Hasta hace poco tiempo, algunos analistas y políticos todavía apelaban a la tesis de la “herencia recibida” para justificar los frustrantes resultados económicos y sociales del actual gobierno. Casi tres años después, dichas coartadas están desgastadas. Basta señalar un ejemplo: el propio gobierno en su acuerdo con el FMI indica como uno de los principales detonantes y peligros de la actual crisis a los títulos de la deuda del Banco Central (Lebac); pues bien, la acumulación de esa deuda es resultado de las erradas políticas de este gobierno y no del anterior. La confusa y errática política cambiaria, la incapacidad de encarar reformas tributarias progresivas, la improvisación e irracionalidad de los recortes de gastos públicos, son sólo algunas evidencias de que gran parte de los actuales problemas económicos y sociales han sido generados por el propio gobierno de Cambiemos.
Más allá de la complicada herencia económica recibida, la política económica y social de este gobierno está en el centro de la explicación de la persistencia de alta inflación, los aumentos imparables de tarifas, la caída del salario real, el aumento del desempleo, el desbalance creciente de las cuentas externas, el exponencial aumento del endeudamiento, el desfinanciamiento cada vez más preocupante de la educación pública, etc. Asimismo, el incremento de los indicadores de pobreza, desempleo y precariedad laboral, de las demandas de alimentos en los comedores y escuelas, dan cuenta de la ampliación de las brechas de la desigualdad y advierten sobre las tendencias hacia el aumento de las privaciones en los grupos sociales más desfavorecidos.

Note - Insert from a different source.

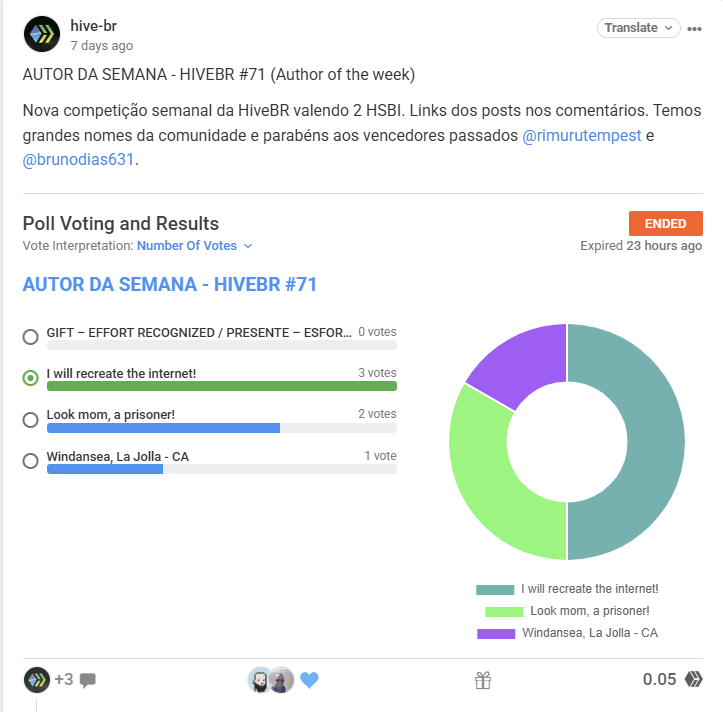Open the AUTOR DA SEMANA - HIVEBR #71 poll title
This screenshot has width=723, height=712.
coord(170,285)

En diciembre próximo se cumplirán 35 años de vida institucional ininterrumpida en el país, período que trajo grandes transformaciones sociales, políticas y culturales. Al calor de los hechos recientes y con la mirada puesta en siete lustros de régimen democrático, necesitamos repensar los contrastes, entre la persistencia de la élite político-empresarial, cuya corrosión es ostensible, y la esperanza que genera la sociedad civil, organizada detrás de ideas-fuerza, con capacidad de canalizar demandas colectivas a través de promisorios procesos de discusión democrática. La irrupción de un nuevo movimiento social nos revela de modo notorio que la política es algo más que las reglas fijas del sistema institucional o los pactos de dominación existentes, pero también pone de manifiesto la fuerza y capacidad de dicha élite política para obstaculizar y obturar esas demandas.

Espacio Autónomo de Pensamiento Crítico

Roberto Gargarella, Rubén Lo Vuolo, Maristella Svampa, Beatriz Sarlo, Pablo Alabarces, Alicia Lissidini, Enrique Viale, Gabriela Massuh, Patricia Pintos, Silvina Ramírez, Horacio Tarcus.